Your answer should be the exact lines of the data below from the one containing "Без резинки (937, 1046)" through the one containing "Privacy Policy (733, 2250)"; please include nothing else.

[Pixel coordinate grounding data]
──────────────────────────────
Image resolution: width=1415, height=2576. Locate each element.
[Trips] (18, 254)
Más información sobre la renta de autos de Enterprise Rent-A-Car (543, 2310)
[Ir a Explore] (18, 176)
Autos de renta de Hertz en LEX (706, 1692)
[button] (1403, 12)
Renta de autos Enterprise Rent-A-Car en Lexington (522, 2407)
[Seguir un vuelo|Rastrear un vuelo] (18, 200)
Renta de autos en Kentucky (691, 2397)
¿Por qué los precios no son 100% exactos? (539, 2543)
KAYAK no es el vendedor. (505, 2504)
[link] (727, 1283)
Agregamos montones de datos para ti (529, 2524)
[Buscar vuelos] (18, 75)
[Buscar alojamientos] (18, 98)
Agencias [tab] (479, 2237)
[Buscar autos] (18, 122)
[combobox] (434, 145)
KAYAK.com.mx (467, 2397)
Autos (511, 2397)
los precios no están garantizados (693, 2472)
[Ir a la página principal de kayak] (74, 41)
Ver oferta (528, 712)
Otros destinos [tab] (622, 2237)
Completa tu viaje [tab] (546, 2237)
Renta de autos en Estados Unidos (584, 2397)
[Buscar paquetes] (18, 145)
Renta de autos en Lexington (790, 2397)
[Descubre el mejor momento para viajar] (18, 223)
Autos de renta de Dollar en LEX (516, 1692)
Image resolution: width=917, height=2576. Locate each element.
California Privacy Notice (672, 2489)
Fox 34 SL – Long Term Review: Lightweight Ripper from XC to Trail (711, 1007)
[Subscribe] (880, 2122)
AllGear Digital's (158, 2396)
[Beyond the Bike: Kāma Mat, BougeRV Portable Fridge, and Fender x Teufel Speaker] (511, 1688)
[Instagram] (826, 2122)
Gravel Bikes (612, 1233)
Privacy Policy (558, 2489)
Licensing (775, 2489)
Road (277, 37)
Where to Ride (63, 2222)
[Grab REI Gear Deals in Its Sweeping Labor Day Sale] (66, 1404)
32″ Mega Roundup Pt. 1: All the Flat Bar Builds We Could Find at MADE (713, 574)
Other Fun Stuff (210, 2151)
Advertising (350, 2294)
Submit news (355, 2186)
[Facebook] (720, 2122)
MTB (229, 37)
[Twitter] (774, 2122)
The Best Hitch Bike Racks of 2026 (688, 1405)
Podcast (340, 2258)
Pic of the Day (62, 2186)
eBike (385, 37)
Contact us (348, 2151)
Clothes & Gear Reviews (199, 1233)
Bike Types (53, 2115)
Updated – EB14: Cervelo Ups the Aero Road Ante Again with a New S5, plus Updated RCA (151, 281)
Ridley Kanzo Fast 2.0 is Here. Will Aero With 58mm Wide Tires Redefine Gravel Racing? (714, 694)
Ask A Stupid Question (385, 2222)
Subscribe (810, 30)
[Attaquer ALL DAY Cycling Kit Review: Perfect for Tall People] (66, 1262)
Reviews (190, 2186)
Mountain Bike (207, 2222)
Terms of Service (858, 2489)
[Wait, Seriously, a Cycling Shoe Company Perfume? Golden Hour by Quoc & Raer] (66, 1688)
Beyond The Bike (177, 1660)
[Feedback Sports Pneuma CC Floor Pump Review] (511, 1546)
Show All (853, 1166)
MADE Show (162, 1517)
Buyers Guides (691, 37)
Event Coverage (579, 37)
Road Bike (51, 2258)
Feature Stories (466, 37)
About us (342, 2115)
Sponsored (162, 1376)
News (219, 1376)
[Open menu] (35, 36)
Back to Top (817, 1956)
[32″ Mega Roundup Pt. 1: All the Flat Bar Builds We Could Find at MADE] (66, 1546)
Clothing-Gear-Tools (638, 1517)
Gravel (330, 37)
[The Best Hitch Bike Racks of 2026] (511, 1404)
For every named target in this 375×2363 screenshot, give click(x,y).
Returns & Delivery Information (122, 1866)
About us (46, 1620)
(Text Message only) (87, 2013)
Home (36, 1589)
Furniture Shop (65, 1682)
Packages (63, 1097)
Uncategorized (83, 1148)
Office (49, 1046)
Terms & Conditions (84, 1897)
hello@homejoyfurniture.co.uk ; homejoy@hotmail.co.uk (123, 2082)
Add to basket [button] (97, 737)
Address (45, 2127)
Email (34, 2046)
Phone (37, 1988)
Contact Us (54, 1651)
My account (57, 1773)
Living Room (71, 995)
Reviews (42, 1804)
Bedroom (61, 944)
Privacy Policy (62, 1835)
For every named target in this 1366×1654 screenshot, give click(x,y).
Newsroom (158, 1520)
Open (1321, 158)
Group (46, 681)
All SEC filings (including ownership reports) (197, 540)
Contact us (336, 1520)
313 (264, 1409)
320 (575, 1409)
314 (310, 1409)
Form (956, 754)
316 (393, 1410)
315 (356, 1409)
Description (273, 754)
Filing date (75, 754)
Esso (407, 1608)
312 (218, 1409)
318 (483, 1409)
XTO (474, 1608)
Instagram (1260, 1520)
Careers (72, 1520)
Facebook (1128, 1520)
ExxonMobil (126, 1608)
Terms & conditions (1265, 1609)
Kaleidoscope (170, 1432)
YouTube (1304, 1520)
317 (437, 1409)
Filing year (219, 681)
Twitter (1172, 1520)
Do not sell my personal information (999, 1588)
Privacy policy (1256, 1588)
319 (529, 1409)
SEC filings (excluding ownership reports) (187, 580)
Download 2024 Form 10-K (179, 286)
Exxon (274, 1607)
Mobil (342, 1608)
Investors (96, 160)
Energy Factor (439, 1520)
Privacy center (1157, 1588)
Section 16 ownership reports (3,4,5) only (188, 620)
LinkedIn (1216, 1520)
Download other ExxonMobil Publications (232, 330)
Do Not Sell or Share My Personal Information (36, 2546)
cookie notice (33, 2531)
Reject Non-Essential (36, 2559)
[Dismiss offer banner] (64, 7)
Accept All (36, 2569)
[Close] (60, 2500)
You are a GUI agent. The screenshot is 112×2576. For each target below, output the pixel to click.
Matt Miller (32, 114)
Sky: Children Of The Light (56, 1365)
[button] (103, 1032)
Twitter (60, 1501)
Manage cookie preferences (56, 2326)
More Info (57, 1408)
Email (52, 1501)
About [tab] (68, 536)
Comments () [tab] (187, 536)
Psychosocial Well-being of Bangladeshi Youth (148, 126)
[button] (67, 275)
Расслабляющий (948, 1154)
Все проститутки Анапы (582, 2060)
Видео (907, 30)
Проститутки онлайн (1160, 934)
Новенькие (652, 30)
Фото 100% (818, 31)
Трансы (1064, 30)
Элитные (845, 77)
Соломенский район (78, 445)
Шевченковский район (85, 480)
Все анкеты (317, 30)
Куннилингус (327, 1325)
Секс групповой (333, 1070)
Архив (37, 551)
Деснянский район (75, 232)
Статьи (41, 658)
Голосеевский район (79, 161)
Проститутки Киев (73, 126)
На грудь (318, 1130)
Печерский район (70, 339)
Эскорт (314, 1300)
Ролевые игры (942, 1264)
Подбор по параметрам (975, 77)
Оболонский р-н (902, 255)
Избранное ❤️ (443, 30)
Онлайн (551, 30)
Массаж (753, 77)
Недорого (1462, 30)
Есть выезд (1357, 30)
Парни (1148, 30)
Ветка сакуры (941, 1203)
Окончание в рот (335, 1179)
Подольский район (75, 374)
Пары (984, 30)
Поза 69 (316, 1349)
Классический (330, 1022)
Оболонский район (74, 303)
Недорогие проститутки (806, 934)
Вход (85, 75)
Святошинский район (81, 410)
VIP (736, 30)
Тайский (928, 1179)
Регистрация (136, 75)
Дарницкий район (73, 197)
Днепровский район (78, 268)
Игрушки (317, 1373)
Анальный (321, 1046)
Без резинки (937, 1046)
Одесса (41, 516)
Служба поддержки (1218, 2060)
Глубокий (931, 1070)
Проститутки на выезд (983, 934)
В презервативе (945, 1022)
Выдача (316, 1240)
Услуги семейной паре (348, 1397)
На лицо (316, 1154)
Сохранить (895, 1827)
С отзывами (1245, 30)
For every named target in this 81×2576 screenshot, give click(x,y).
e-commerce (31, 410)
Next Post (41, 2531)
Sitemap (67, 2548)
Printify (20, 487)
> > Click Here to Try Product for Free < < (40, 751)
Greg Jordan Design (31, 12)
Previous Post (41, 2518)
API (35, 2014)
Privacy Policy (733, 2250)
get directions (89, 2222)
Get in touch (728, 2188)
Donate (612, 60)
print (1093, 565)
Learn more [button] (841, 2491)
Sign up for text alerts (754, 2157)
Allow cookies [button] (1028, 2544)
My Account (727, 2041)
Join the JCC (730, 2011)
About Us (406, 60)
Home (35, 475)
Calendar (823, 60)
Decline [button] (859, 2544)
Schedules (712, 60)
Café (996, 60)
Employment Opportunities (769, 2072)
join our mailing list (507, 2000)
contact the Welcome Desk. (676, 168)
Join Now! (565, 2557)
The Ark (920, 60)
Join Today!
──────────────────────────────
YOUR SOLUTION:
Без резинки (937, 1046)
Одесса (41, 516)
Служба поддержки (1218, 2060)
Глубокий (931, 1070)
Проститутки на выезд (983, 934)
В презервативе (945, 1022)
Выдача (316, 1240)
Услуги семейной паре (348, 1397)
На лицо (316, 1154)
Сохранить (895, 1827)
С отзывами (1245, 30)
For every named target in this 81×2576 screenshot, give click(x,y).
e-commerce (31, 410)
Next Post (41, 2531)
Sitemap (67, 2548)
Printify (20, 487)
> > Click Here to Try Product for Free < < (40, 751)
Greg Jordan Design (31, 12)
Previous Post (41, 2518)
API (35, 2014)
Privacy Policy (733, 2250)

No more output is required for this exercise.